Print every entry below again exactly as written, skipping the pictures.

[Stored records]

┌──

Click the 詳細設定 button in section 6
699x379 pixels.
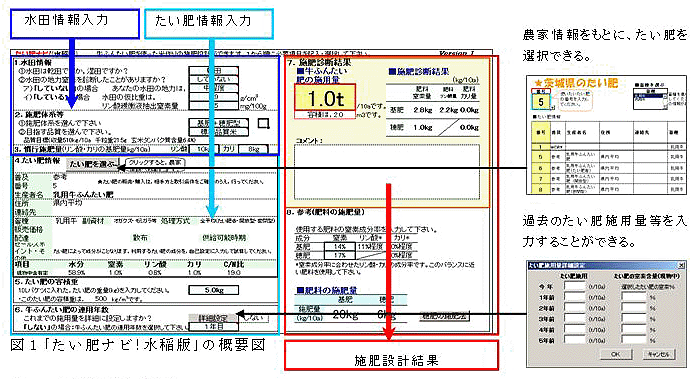click(x=212, y=318)
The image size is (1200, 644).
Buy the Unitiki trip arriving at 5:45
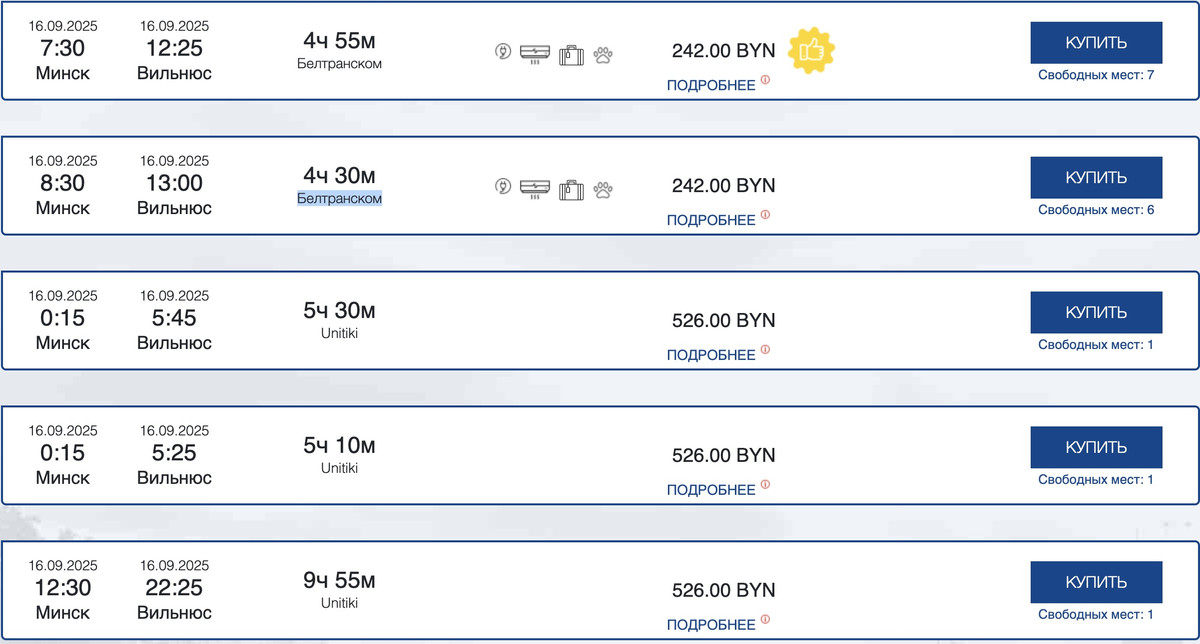(x=1096, y=313)
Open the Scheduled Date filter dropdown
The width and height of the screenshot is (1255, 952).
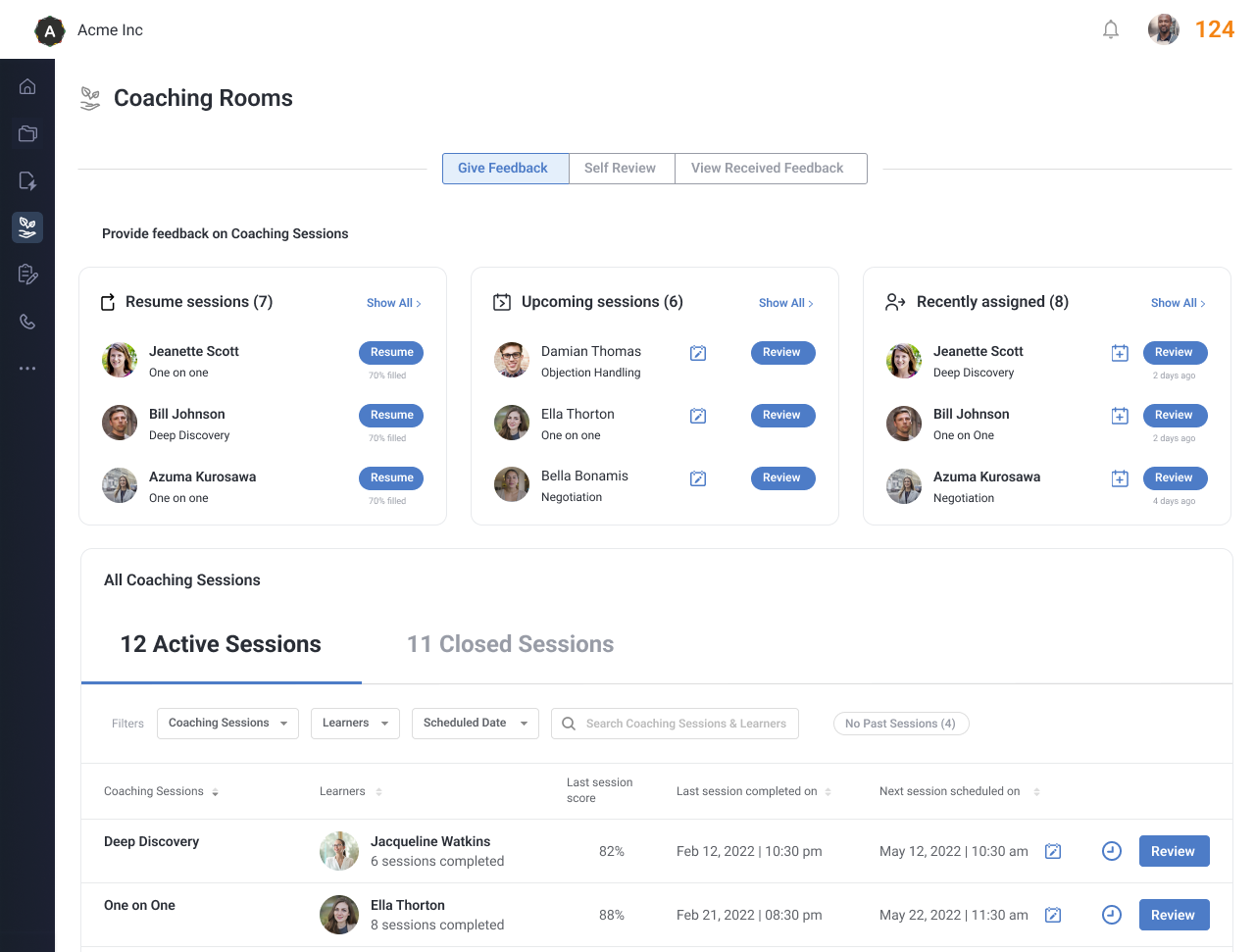coord(475,724)
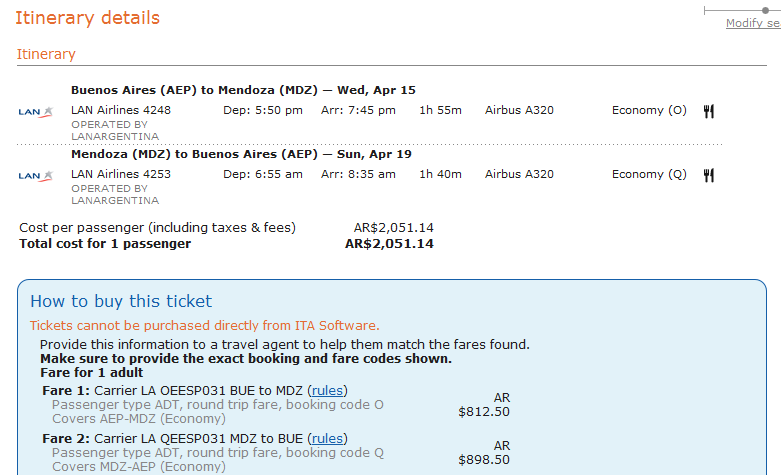
Task: Click the total cost AR$2,051.14 in bold
Action: [x=389, y=243]
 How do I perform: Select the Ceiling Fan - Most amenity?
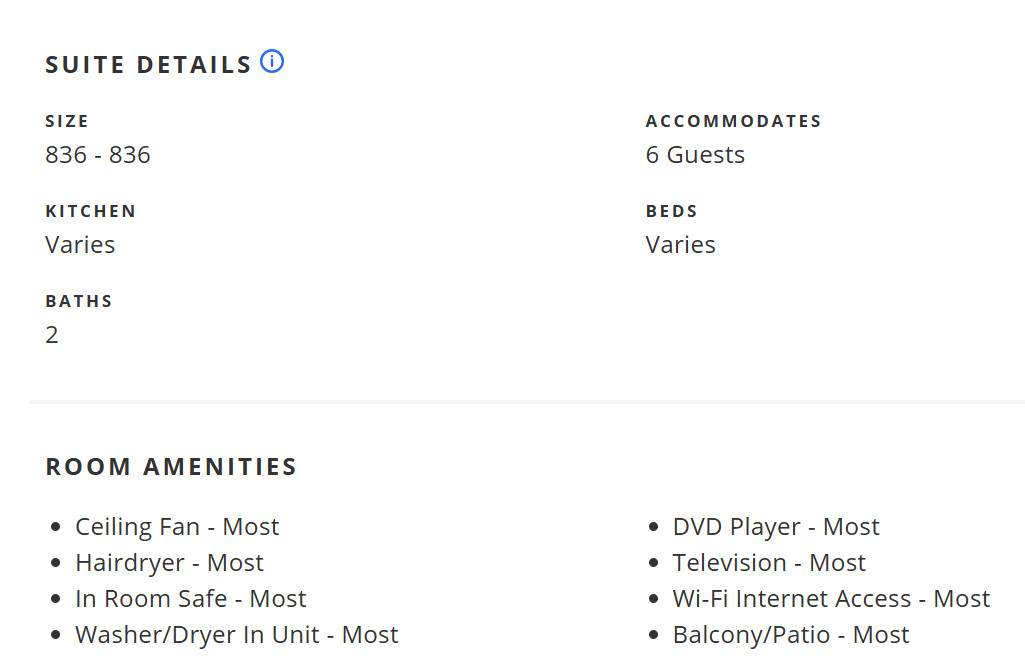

└──

■ **Reply to the task**:
Click the 詳細設定 button in section 6
699x379 pixels.
click(x=212, y=318)
The image size is (1200, 644).
Buy the Unitiki trip arriving at 5:45
(x=1096, y=313)
Open the Scheduled Date filter dropdown
The width and height of the screenshot is (1255, 952).
coord(475,724)
Task: Click the total cost AR$2,051.14 in bold
Action: [x=389, y=243]
 How do I perform: Select the Ceiling Fan - Most amenity?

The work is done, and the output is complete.